Recurrent Neural Networks are designed for sequential data where order matters. They have memory of previous inputs, making them perfect for time series, text, speech, and video.

Key Concepts:

  • Hidden State: Memory that carries information across time steps
  • Sequential Processing: Process one element at a time
  • Parameter Sharing: Same weights used at each time step
  • LSTM/GRU: Advanced RNNs that solve vanishing gradient problem

🧠 Basic RNN Architecture

At each time step, RNN takes input and previous hidden state to produce output and new hidden state:

ht = tanh(Whh × ht-1 + Wxh × xt + b)

import tensorflow as tf
from tensorflow import keras
from tensorflow.keras import layers
import numpy as np

# Simple RNN for sequence classification
model = keras.Sequential([
    layers.SimpleRNN(
        units=128,              # Number of hidden units
        activation='tanh',      # Default activation
        return_sequences=False, # Return only last output
        input_shape=(None, 10)  # (timesteps, features)
    ),
    layers.Dense(1, activation='sigmoid')
])

model.summary()

⚡ Long Short-Term Memory (LSTM)

LSTM solves the vanishing gradient problem in RNNs using gates to control information flow.

LSTM Architecture

LSTM has three gates:

# Text sentiment classification with LSTM
from tensorflow.keras.datasets import imdb
from tensorflow.keras.preprocessing import sequence

# Load IMDB dataset
max_features = 10000  # Top 10,000 words
maxlen = 200          # Max review length

(X_train, y_train), (X_test, y_test) = imdb.load_data(num_words=max_features)

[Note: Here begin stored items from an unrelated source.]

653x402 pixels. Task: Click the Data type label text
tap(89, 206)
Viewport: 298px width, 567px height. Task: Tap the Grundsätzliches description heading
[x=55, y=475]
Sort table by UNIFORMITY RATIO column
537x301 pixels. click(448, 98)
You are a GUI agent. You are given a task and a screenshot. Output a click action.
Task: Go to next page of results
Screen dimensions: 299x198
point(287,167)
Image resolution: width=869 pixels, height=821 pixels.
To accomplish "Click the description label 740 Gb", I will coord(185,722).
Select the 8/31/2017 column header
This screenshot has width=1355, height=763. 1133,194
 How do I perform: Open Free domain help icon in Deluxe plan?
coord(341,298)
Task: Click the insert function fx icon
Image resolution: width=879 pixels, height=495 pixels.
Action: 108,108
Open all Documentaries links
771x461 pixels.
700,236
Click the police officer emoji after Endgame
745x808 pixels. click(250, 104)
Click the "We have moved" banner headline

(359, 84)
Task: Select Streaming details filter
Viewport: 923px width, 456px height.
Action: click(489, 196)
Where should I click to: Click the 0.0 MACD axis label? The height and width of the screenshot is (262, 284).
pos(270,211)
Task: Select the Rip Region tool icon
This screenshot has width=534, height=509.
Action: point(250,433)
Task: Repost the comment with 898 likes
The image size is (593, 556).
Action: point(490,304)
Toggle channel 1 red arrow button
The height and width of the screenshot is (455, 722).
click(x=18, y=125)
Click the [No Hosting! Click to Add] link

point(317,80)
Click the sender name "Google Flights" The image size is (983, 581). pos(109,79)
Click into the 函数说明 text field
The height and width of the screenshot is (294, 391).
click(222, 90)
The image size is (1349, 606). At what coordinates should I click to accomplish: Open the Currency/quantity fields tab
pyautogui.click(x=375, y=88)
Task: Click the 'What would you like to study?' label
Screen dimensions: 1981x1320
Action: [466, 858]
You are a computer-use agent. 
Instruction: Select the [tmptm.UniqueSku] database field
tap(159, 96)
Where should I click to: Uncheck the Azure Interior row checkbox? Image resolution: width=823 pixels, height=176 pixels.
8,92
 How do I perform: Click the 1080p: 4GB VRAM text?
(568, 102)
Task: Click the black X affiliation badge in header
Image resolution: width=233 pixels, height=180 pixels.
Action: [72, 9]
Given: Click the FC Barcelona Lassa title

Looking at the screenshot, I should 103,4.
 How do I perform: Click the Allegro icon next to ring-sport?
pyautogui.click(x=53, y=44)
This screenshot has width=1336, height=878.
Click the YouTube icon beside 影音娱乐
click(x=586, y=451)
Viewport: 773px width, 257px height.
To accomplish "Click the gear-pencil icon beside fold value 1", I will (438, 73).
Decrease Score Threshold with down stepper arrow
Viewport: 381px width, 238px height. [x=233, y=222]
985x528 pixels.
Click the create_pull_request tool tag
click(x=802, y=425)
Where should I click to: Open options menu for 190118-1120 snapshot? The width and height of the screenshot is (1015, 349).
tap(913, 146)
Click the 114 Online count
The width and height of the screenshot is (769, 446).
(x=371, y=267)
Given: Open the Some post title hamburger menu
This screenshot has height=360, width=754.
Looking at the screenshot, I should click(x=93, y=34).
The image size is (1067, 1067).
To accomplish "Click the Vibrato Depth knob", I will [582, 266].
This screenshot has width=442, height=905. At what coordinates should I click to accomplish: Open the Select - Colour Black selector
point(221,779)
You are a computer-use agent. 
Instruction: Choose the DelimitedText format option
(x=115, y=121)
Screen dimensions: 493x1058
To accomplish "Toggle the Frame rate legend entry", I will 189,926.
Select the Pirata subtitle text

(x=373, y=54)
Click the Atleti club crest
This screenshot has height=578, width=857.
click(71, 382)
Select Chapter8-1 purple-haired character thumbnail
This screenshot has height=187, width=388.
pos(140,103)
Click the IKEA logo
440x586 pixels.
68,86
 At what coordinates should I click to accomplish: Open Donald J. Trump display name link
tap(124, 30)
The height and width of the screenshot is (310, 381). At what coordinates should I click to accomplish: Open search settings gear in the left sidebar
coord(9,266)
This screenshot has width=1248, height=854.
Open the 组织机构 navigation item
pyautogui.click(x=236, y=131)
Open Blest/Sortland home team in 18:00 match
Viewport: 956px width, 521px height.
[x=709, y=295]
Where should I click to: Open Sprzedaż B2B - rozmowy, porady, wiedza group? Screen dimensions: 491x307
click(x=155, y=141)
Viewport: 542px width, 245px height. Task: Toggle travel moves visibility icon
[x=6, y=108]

# Pad sequences to same length
X_train = sequence.pad_sequences(X_train, maxlen=maxlen)
X_test = sequence.pad_sequences(X_test, maxlen=maxlen)

print(f"Training shape: {X_train.shape}")  # (25000, 200)

# Build LSTM model
model = keras.Sequential([
    layers.Embedding(max_features, 128),  # Word embeddings
    layers.LSTM(128, dropout=0.2, recurrent_dropout=0.2),
    layers.Dense(1, activation='sigmoid')
])

model.compile(
    optimizer='adam',
    loss='binary_crossentropy',
    metrics=['accuracy']
)

# Train
history = model.fit(
    X_train, y_train,
    batch_size=128,
    epochs=10,
    validation_split=0.2,
    verbose=1
)

# Evaluate
test_loss, test_acc = model.evaluate(X_test, y_test, verbose=0)
print(f"\nTest accuracy: {test_acc:.4f}")

🚀 Gated Recurrent Unit (GRU)

GRU is a simpler alternative to LSTM with only two gates, often faster while maintaining similar performance.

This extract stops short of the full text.